> _Page extract_
>>>>>
The University also made a number of additional concessions designed to alleviate traffic and parking problems, and to provide a visual barrier between the campus and neighboring residential areas. According to testimony presented to the Board, the new law school would be further than the present Cassell Center from the University's property line, and thus from the Fort Gaines neighborhood. Moreover, the academic dean of the University explained that substantially fewer persons would be using the facility each day than the number who had in the past used the Cassell Center, when it housed a variety of activities.
In choosing a proposed site for the law school, the University and representatives of its neighbors reviewed all potential locations on the campus and concluded that there were eight locations which at least merited consideration. Site evaluation criteria were developed to aid in determining which of the eight sites would be most beneficial both to the University and to the neighboring communities. At the Conclusion of the site selection analysis, site 4 (the site of the existing Cassell Center) and a portion of site 3 (an undeveloped wooded area of land) were selected as the most suitable locations for the University's new law school; site 3 was to be used for a parking lot. The University's architect testified that the Cassell Center was the best site both for the University and for the residents; indeed, he described it as the "only" suitable site.
The FGCA maintains that the evaluation criteria improperly focused, almost exclusively, on the University's needs, rather than on the community's. The record discloses, however, that the University considered not only its own concerns but also those of the affected neighbors. Specifically, the University and the representatives of the neighbors developed a sophisticated "Site Evaluation Matrix" which assessed each potential site in terms of a number of criteria. Among the criteria in the matrix were several "Context Impacts," including "Neighborhood Building Environment" and Neighborhood Improvement Opportunities." These titles reflected a design on the part of those participating in the site selection process to "allow for siting of the building in a way that it does not detract from existing environment" and that "the building should fit with the site."
<<<<<
> _Given information_
>>>>>
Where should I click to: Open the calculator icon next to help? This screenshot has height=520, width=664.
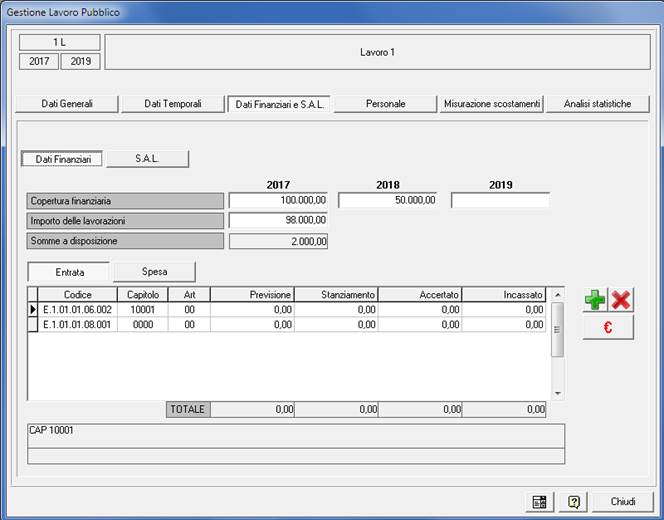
<<<<<
> _What the task asks_
In the law school site selection passage above, what was a portion of site 3 to be used for?

> _Task answer_
A parking lot.